Il 13 giugno, esattamente il giorno successivo alla morte di Silvio Berlusconi, si chiudeva con l’ultimo incontro il seminario Leggere de Waal a Rebibbia. Abbiamo deciso di cominciare il dibattito conclusivo partendo proprio dalla figura controversa e polarizzante di Berlusconi, ricollegandoci alla lezione precedente che ruotava attorno alla questione della gerarchia e della costruzione del potere.  

Pietro Vereni ha introdotto il dibattito soffermandosi sulla molteplicità delle gerarchie, connotate da livelli di intrusività dati sia dalla misura in cui le persone riescono a farsi pensare, sia dal bisogno di queste di essere pensate. È attraverso la costruzione delle parole, del significato che viene loro attribuito e del modellamento che riescono a imprimere sul mondo circostante, che, del resto, viene veicolato l’attecchimento stesso del potere: un processo induttivo opposto all’accoglimento eppure altrettanto funzionale 

Tra i primi a intervenire, M.R.: «Berlusconi era accusato dei miei stessi reati, ma sono stati prescritti solo a lui. Il potere porta i soldi, è la ragione per cui ha fondato Forza Italia: non poteva più essere soltanto un imprenditore, perché la magistratura milanese aveva creato il pool di Mani Pulite praticamente per lui e ha avuto bisogno di creare la sua difesa politicamente».  

Sull’abilità a mettersi in gioco, invece, L.Z. riconosce che «chiunque si metta in gioco viene amato o odiato. Le persone che non lo fanno sono quelle a cui nemmeno fai caso». E lo segue anche L.F. sostenendo che «chiunque sia diventato un mito ha visto demonizzare il suo potere, anche da parte delle persone più vicine.

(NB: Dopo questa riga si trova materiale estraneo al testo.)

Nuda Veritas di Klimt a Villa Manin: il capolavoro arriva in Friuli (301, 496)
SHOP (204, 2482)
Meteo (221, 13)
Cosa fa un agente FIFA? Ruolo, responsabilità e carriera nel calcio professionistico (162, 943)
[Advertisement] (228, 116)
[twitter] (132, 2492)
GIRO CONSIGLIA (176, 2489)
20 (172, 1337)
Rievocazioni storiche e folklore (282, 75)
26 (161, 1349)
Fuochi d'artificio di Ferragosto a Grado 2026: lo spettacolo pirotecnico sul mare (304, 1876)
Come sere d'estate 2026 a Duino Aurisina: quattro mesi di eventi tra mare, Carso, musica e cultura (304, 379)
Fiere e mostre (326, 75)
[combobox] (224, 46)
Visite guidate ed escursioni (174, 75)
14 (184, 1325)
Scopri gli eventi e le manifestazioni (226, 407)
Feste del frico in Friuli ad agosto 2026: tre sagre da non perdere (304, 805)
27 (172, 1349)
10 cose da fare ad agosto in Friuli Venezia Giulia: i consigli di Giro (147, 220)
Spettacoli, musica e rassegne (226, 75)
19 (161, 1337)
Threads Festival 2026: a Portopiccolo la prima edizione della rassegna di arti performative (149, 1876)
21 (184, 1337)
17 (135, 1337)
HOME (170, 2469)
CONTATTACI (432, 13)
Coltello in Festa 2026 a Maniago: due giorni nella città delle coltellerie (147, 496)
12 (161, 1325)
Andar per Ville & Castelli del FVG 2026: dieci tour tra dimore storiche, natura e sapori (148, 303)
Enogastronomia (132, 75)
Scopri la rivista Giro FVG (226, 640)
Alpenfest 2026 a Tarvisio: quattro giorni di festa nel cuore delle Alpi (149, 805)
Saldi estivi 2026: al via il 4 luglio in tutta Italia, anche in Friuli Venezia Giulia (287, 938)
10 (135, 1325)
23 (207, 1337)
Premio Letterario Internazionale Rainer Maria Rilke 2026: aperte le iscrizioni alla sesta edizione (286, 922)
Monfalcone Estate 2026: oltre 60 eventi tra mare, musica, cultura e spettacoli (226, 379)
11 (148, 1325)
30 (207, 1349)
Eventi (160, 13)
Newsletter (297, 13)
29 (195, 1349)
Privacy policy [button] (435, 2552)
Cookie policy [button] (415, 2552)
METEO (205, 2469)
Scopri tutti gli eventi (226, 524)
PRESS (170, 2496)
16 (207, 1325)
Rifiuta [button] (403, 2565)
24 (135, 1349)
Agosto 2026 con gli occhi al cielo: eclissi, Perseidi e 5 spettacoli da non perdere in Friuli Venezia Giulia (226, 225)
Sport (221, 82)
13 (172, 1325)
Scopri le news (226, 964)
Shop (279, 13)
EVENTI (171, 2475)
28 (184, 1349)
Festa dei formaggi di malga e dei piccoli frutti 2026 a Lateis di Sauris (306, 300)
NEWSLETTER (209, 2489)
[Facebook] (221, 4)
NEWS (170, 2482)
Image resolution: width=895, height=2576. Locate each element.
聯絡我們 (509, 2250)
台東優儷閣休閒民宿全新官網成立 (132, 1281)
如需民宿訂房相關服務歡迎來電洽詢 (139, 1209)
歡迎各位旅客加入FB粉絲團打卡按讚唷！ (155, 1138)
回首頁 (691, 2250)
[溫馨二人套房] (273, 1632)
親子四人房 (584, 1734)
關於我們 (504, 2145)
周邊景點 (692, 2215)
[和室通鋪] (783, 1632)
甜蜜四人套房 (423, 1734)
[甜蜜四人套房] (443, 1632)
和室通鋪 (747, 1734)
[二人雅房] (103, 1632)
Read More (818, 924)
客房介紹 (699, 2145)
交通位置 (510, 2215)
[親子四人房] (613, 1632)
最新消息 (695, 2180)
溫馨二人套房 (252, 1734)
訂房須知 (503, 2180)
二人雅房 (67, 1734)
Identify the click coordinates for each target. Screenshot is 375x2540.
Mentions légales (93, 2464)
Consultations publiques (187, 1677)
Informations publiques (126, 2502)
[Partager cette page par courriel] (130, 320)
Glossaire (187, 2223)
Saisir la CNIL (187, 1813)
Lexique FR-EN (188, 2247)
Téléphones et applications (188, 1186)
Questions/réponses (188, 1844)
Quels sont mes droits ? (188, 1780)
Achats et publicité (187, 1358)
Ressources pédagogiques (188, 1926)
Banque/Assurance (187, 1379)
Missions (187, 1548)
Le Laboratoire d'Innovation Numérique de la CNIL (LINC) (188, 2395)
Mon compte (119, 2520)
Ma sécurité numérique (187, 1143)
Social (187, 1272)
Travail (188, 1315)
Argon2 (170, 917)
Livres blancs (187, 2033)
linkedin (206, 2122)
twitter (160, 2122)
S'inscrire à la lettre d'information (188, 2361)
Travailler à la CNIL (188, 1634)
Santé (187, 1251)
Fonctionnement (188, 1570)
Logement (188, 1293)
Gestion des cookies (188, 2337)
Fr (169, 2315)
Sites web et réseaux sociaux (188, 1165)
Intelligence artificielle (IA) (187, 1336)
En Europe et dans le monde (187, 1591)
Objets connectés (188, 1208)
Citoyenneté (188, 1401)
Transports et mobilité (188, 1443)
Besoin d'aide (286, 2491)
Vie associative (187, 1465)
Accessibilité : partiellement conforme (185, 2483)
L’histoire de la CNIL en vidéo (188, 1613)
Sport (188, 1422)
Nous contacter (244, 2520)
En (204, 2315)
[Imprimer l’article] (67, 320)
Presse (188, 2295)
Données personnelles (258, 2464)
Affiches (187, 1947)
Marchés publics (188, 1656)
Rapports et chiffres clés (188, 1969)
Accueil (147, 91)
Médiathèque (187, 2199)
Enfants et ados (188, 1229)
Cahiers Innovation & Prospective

Quando si scelgono i compagni direttamente è diverso, ma quando non si ha la possibilità di farlo, il rischio è che il meccanismo si inceppi all’origine».  

Come ribadisce Vereni, gli esseri umani si sono sempre interrogati sul tema del potere, sul grado di incidenza che esercitano sul mondo in cui si trovano a vivere, sulla postura del tenutario del potere e del suo rapporto con quella che veniva definita la “regalità divina”, che, in molte culture, consentiva al re di compiere azioni fuori da qualsiasi ordinarietà, come ad esempio accoppiarsi con la sorella piuttosto che uccidere indiscriminatamente.  

La regalità divina, considerata sacra, riveste una posizione essenziale nella planimetria del potere: proprio perché separata senza essere divisa da tutto ciò su cui esercita una presa di controllo, serve alle popolazioni in quanto forma giustificatoria e significatoria del mondo. Al tempo stesso legittima le ritualità che scandiscono il divenire delle dinamiche di potere, di modo che appaiano sempre controllabili. Berlusconi ha incarnato non soltanto la possibilità, ma la fattibilità di un simile potere, perché, prima di tutto, è stato in grado di comunicarlo.  

Il bonobo e l’ateo ci costringe a fare i conti con la sfera rituale e religiosa, perché il potere ha a che fare con una dimensione meta-umana, nella misura in cui ciascun sistema, pur essendo costruito da  noi, è sempre qualcosa che trova la sua legittimazione da fuori. E allora ci siamo chiesti se effettivamente siamo in grado di accettare l’idea di un potere che abbia un’origine meta-naturale. 

A mostrare una posizione decisa rispetto alla domanda è di nuovo M.R. che risponde: «no, il potere è dato dagli uomini agli altri uomini», eppure – continua il professor Vereni – i nostri antenati avevano a disposizione una semplice evidenza empirica: non potevano ottenere ciò che desideravano. Da qui la nascita del sacrificio come tornaconto, vantaggio non immediato, come un investimento da gettare nel tempo, nella consapevolezza che il nostro lavoro non basta. Il senso di incertezza è la verità della vita umana, la soluzione quindi necessita di un livello di realtà ulteriore.